[Opening Records for this exercise section]

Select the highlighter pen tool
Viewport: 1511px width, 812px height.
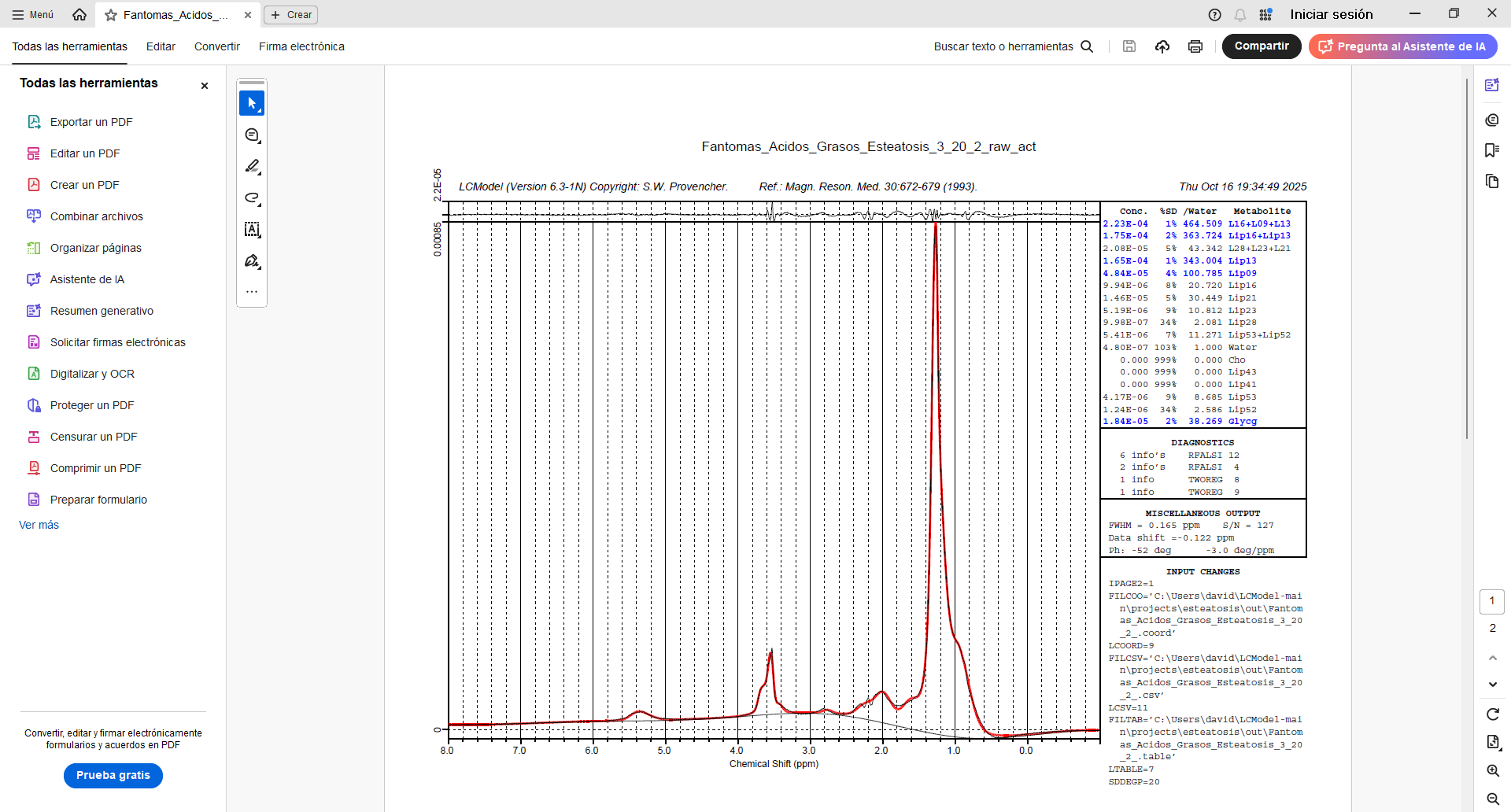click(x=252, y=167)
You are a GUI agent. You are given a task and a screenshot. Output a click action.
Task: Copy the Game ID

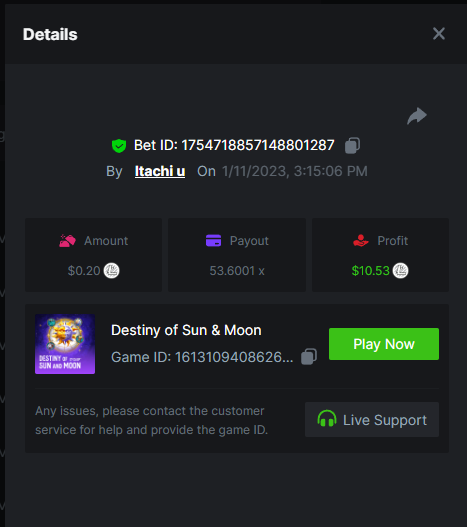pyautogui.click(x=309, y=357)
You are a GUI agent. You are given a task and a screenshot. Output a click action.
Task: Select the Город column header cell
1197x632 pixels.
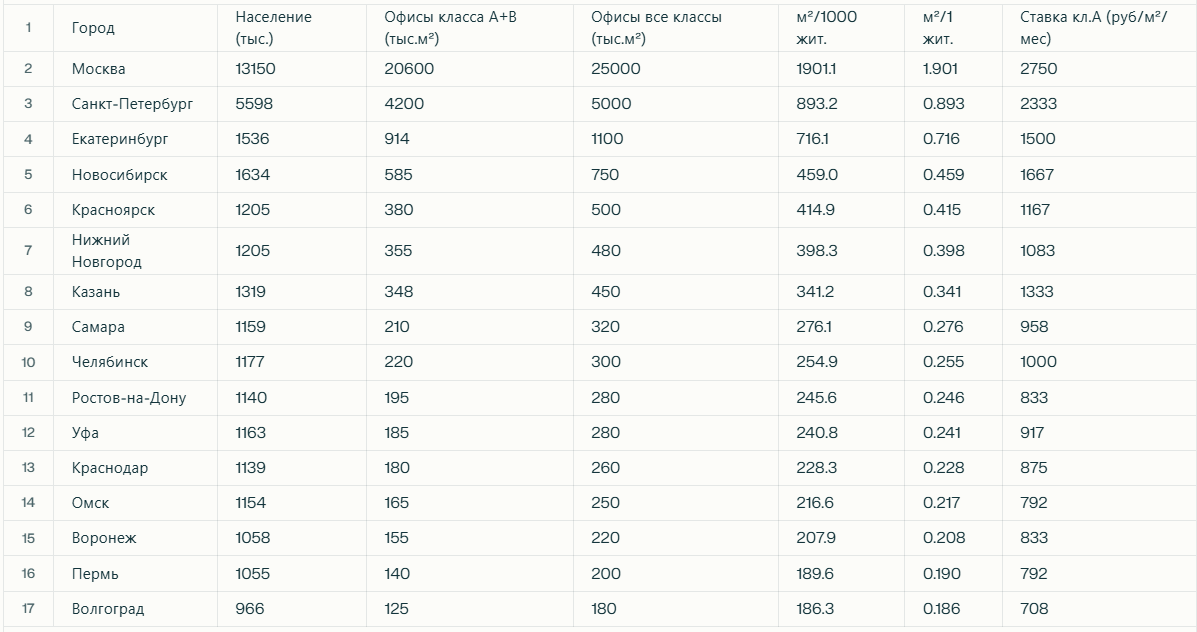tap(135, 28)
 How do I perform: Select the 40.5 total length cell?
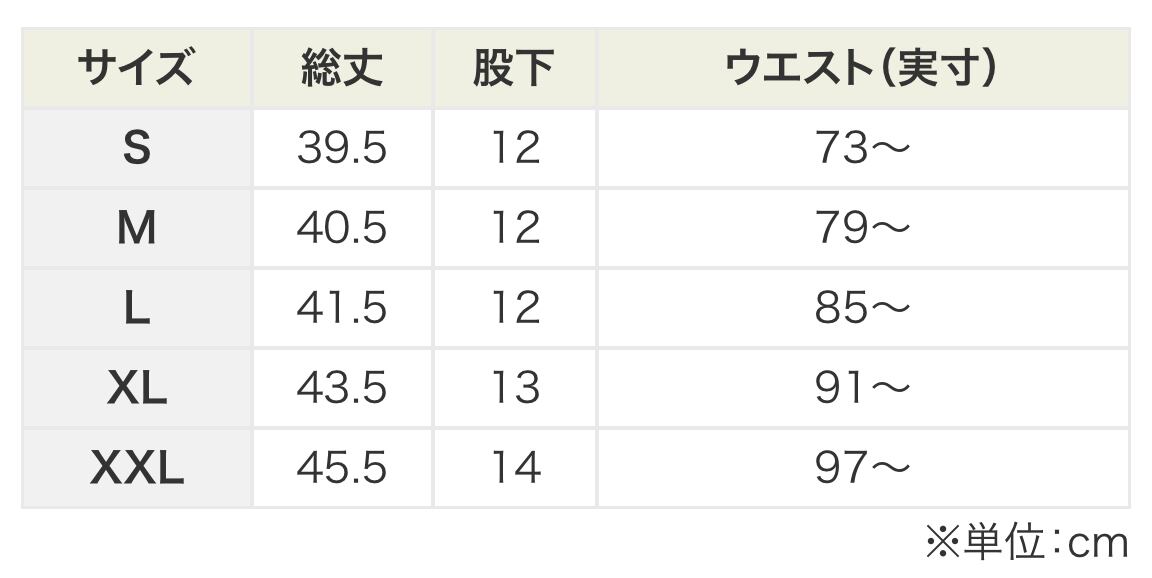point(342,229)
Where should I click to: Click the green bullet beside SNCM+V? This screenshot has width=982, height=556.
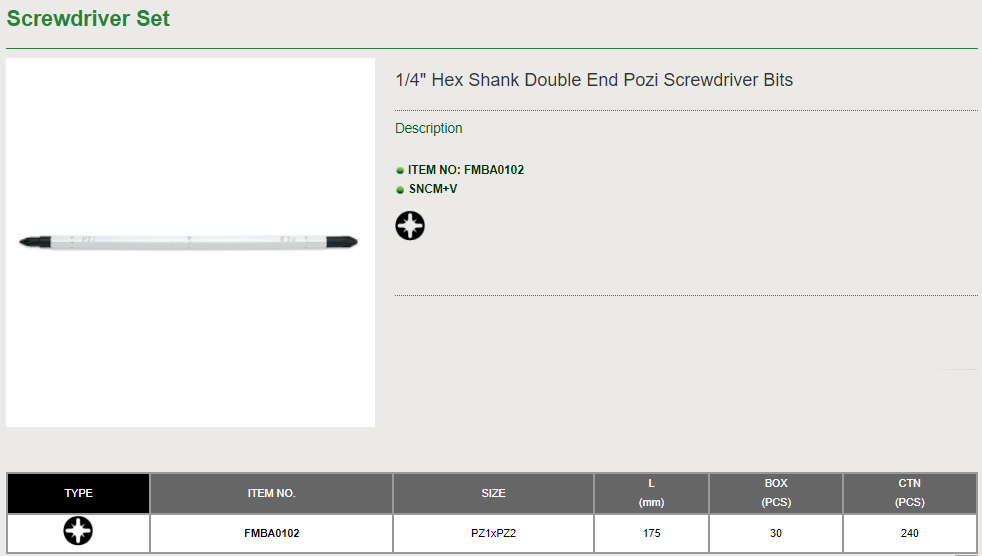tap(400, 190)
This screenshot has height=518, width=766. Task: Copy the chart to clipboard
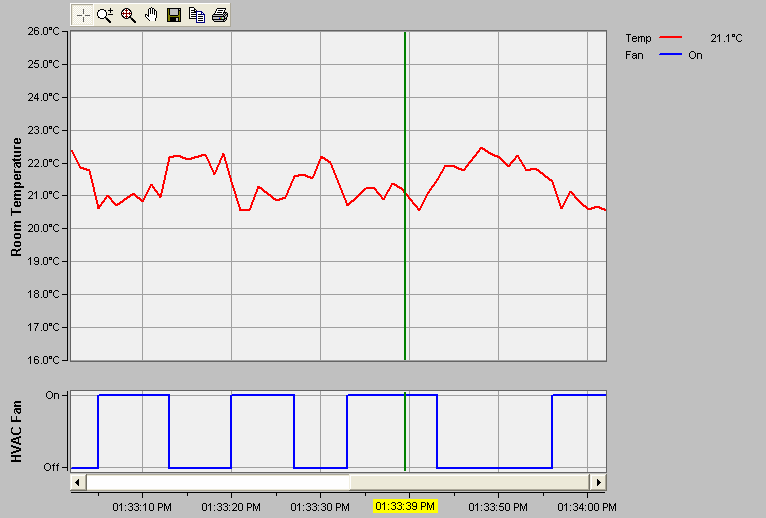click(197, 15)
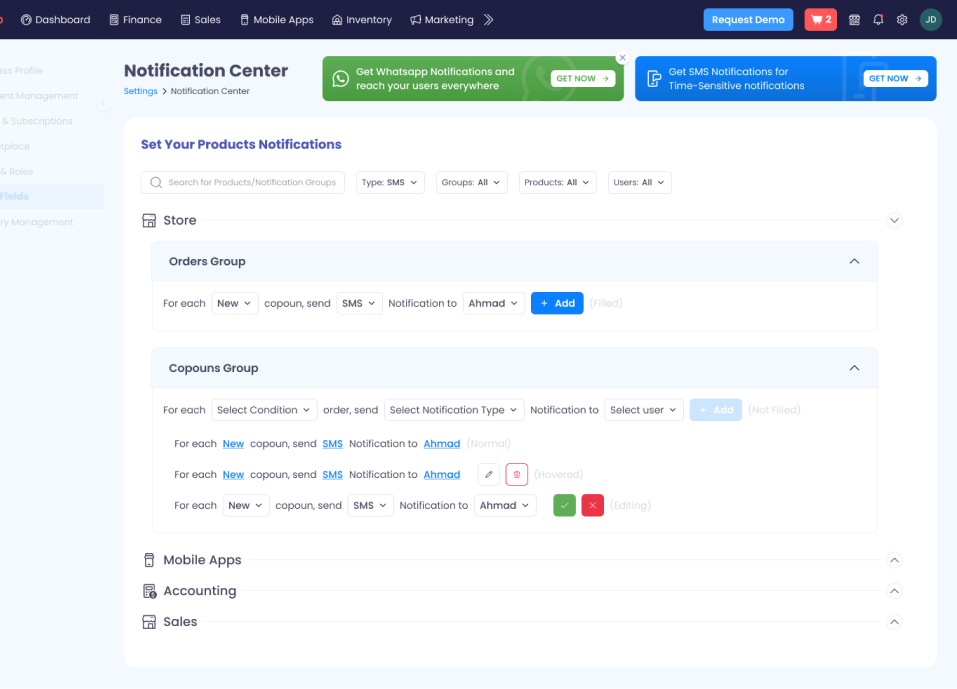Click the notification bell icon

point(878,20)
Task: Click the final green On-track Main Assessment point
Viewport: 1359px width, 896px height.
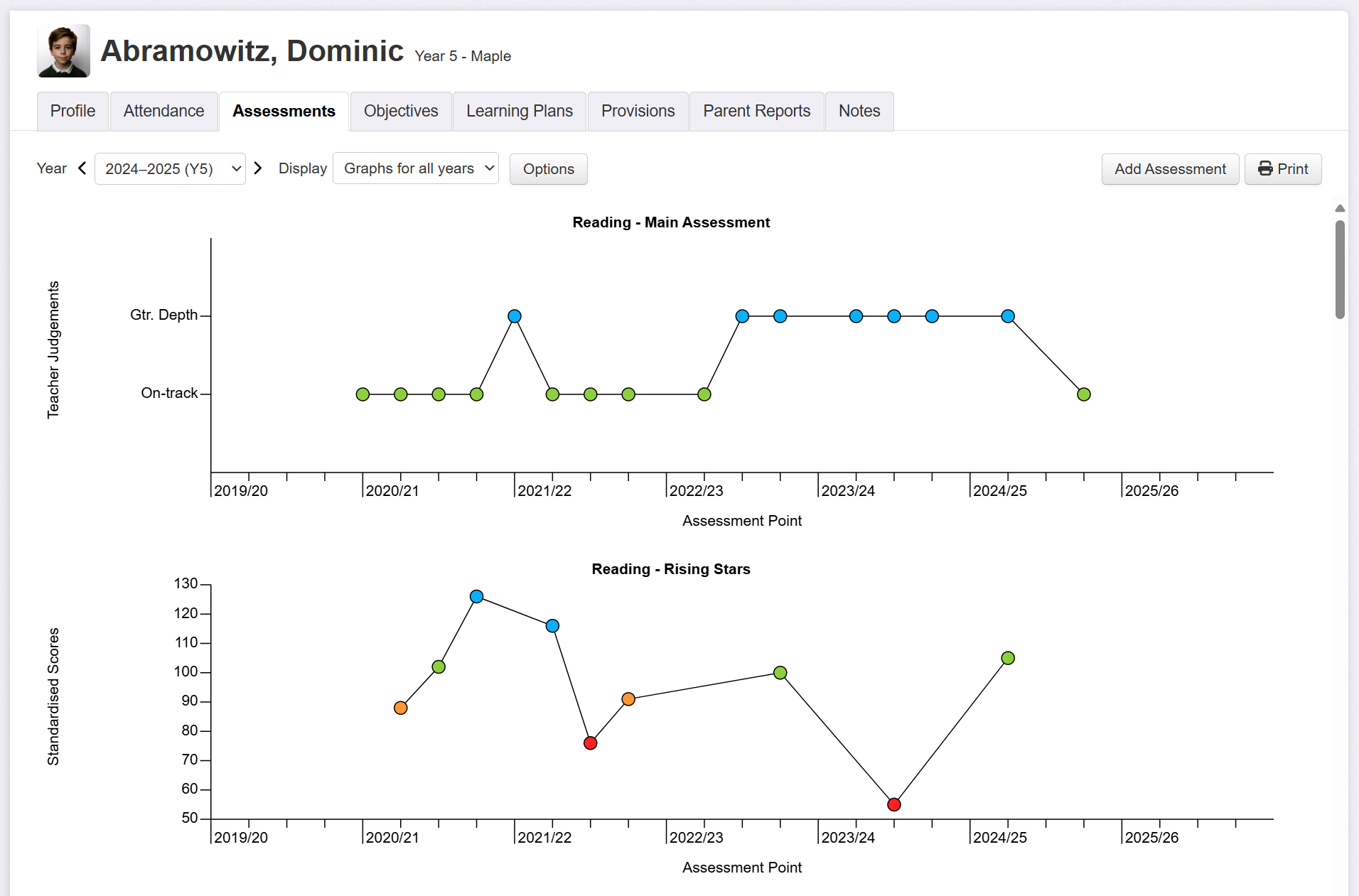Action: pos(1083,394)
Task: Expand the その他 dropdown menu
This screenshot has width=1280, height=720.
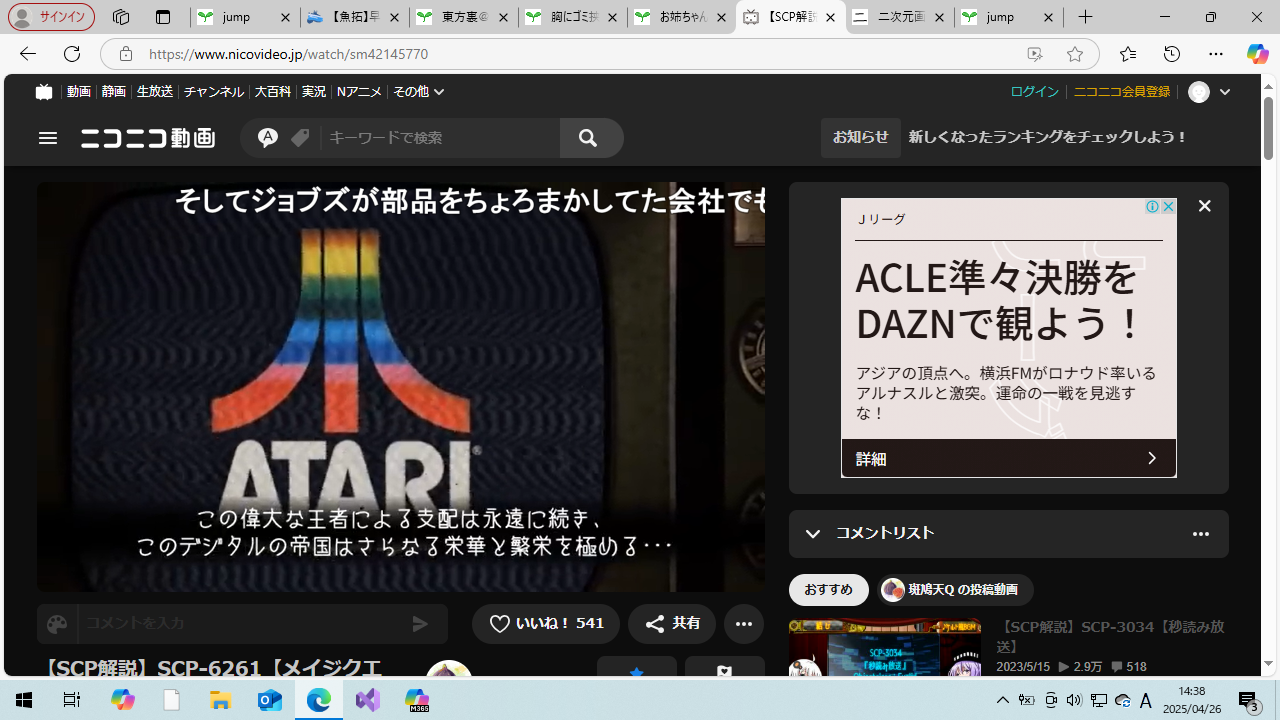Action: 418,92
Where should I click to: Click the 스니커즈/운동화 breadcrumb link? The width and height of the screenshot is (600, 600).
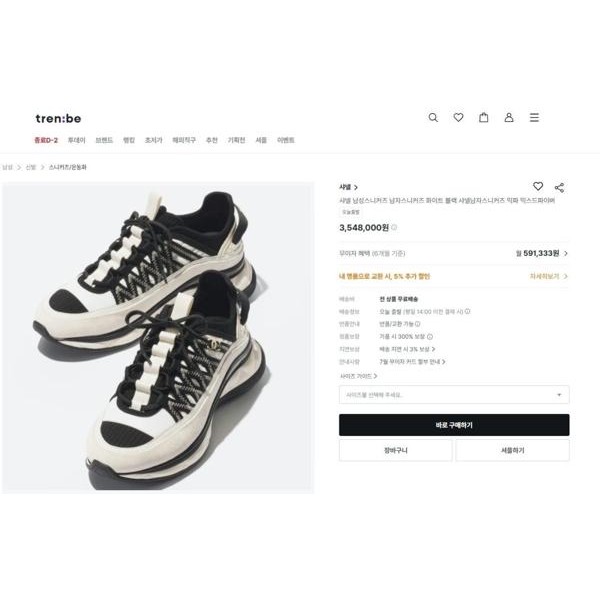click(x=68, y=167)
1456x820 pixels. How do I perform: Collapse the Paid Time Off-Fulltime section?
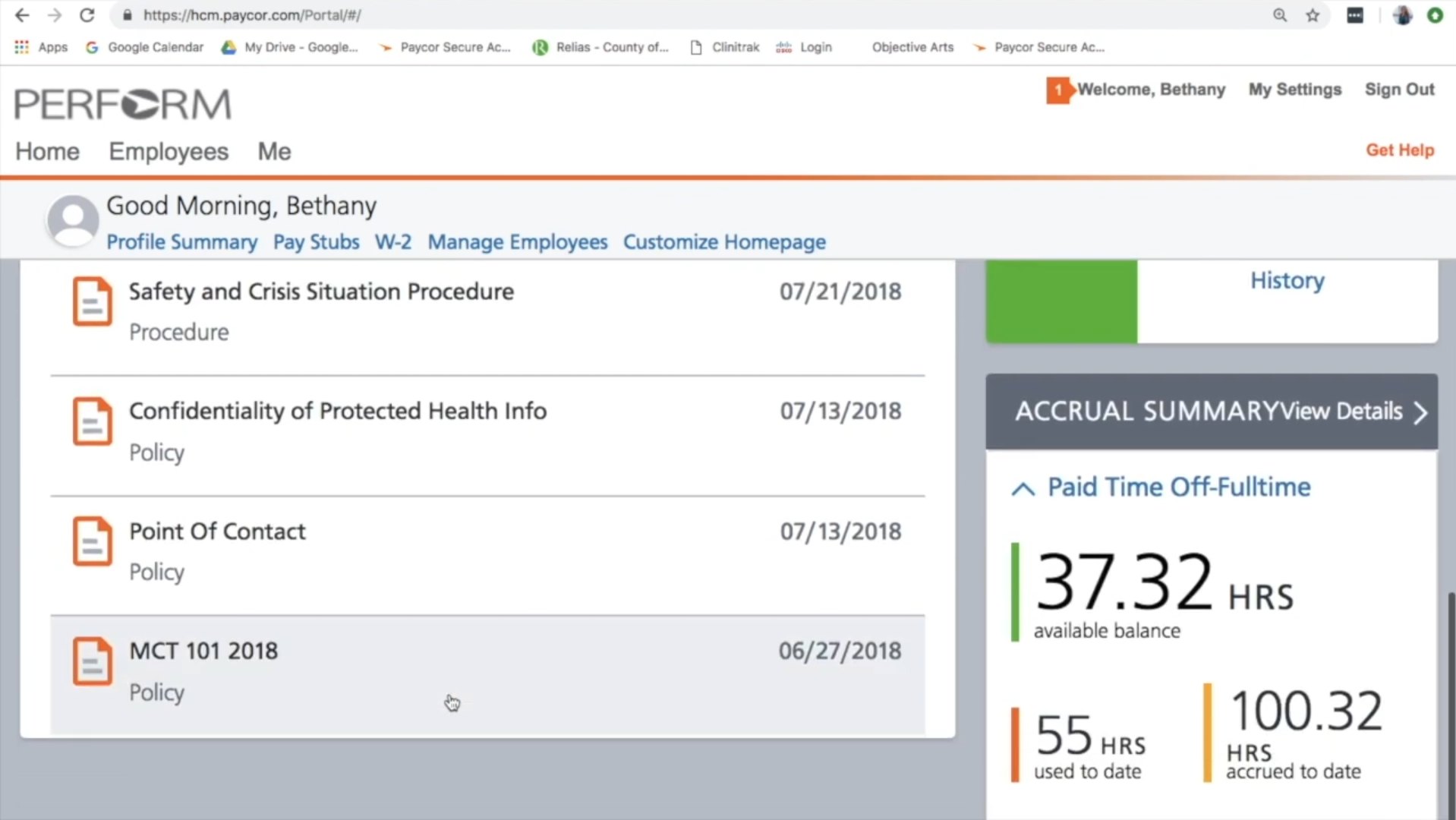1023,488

[Closing Records for this exercise section]

Instructions for the task: Find the line containing "Viewport: 1511px width, 812px height.", then extract it and every line after it to the end of the data above, exactly and nothing else, without pictures.

Expected output:
Viewport: 1511px width, 812px height.
click(x=252, y=167)
You are a GUI agent. You are given a task and a screenshot. Output a click action.
Task: Copy the Game ID

pyautogui.click(x=309, y=357)
You are a GUI agent. You are given a task and a screenshot. Output a click action.
Task: Select the Город column header cell
1197x632 pixels.
tap(135, 28)
 How do I perform: Select the 40.5 total length cell?
point(342,229)
Where should I click to: Click the green bullet beside SNCM+V? This screenshot has width=982, height=556.
tap(400, 190)
This screenshot has height=518, width=766. Task: Copy the chart to clipboard
click(197, 15)
Click the notification bell icon

point(878,20)
Task: Click the final green On-track Main Assessment point
Viewport: 1359px width, 896px height.
Action: pos(1083,394)
Task: Expand the その他 dropdown menu
This screenshot has width=1280, height=720.
Action: 418,92
Where should I click to: Click the 스니커즈/운동화 breadcrumb link? The width and height of the screenshot is (600, 600).
click(x=68, y=167)
1456x820 pixels. How do I perform: Collapse the Paid Time Off-Fulltime section?
1023,488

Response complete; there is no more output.